Intrigued by this dimorphic trait (i.e. separating into two distinct groups), the statistician R.A. Fisher, and geneticists E.B. Ford and Julian Huxley investigated its biological evolutionary history, testing all 28 anthropoid apes held at the Edinburgh, London and Whipsnade zoos in 1939. They knew their test would work ‘when the first animal they tested … looked at Fisher in his eyes and spit at him’. Seven chimpanzees were taste-blind. They concluded that of ‘the existence of a stably balanced and enduring dimorphism determined by this gene there can be no doubt’.

Fisher and his colleagues were very excited. Here was a trait, they thought, that was passed down since before ape and man diverged. However, the molecular evidence to test this hypothesis would not surface until many decades later. First, Watson and Crick had to discover the double-helix, and the genomic technologies for molecular sequencing had to be developed. It is less than two decades ago that the family of receptors for bitter-taste was identified.

The role of receptors

Now, dozens of receptor subtypes with varying specificities for different bitter-tasting compounds have been identified. This multitude of receptors explains the early puzzling observation that PTC bitter-taste blindness only followed simple Mendelian inheritance approximately, or that specific bitter-taste-blindness was not complete. Genetic ‘non-tasters’ could taste higher concentrations requiring testing to be done using an arbitrary threshold concentration. Variant forms of each receptor gene determine whether one is taste-blind or not.

As we approach the end-of-year festivities, when more food will be consumed than at any other period of the year, it is interesting to reflect that natural selection has acted to shape taste receptor genetics and our taste preferences over time. The sharp divide between those who love and hate the Brussels sprouts element of a traditional Christmas dinner is probably largely a result of genetically determined differences in bitter-taste sensitivity.
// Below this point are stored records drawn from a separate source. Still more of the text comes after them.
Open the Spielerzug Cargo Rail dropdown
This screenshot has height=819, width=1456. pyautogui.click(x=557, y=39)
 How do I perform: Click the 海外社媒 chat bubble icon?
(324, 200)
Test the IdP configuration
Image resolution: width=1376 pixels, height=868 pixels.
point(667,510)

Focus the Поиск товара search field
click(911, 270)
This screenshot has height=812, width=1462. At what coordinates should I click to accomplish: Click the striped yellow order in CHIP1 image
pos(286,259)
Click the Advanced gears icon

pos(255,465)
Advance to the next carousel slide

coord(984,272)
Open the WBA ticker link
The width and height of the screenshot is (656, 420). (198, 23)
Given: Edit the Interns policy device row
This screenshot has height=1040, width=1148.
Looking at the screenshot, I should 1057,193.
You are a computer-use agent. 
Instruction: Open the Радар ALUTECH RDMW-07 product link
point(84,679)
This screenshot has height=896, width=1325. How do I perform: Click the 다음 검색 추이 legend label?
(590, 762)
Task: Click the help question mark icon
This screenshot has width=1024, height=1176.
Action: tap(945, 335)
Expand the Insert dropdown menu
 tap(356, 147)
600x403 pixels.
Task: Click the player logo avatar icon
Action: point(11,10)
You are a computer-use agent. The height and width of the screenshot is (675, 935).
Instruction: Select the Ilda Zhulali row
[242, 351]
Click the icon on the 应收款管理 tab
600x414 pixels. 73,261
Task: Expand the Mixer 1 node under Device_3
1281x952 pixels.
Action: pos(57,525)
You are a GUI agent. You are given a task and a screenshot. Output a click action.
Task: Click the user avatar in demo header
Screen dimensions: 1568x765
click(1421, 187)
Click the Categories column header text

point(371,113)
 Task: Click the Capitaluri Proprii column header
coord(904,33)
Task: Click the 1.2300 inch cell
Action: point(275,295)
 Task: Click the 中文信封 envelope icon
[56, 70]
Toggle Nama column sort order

Research over the past decade has shown that the bitter-taste-receptor genes are also expressed in a variety of tissues other than those of the mouth, including the respiratory tract, the skin, the testis, the placenta, and the brain, raising important questions about the physiological implications. Early work suggests important roles for these receptors in innate immunity, and ongoing research seeks to uncover the functions of receptors in these new locations, with one focus on components of foods such as the bitter melon and black pepper, and their possible therapeutic applications.

A recipe for success?

When India was part of the British Empire, officers posted to the colony were given bitter quinine to protect against malaria. To overcome the inconvenience of bitter-taste-receptor gene variants, a Mr Bond (Erasmus, not James) suggested adding gin (shaken not stirred?) to make a more palatable medicinal cocktail about which Winston Churchill is famously quoted as claiming: “Gin and tonic has saved more Englishmen’s lives, and minds, than all the doctors in the Empire.” In fact, as radars of our innate immune system, bitter-taste receptors may well have saved more lives than Churchill could ever have imagined.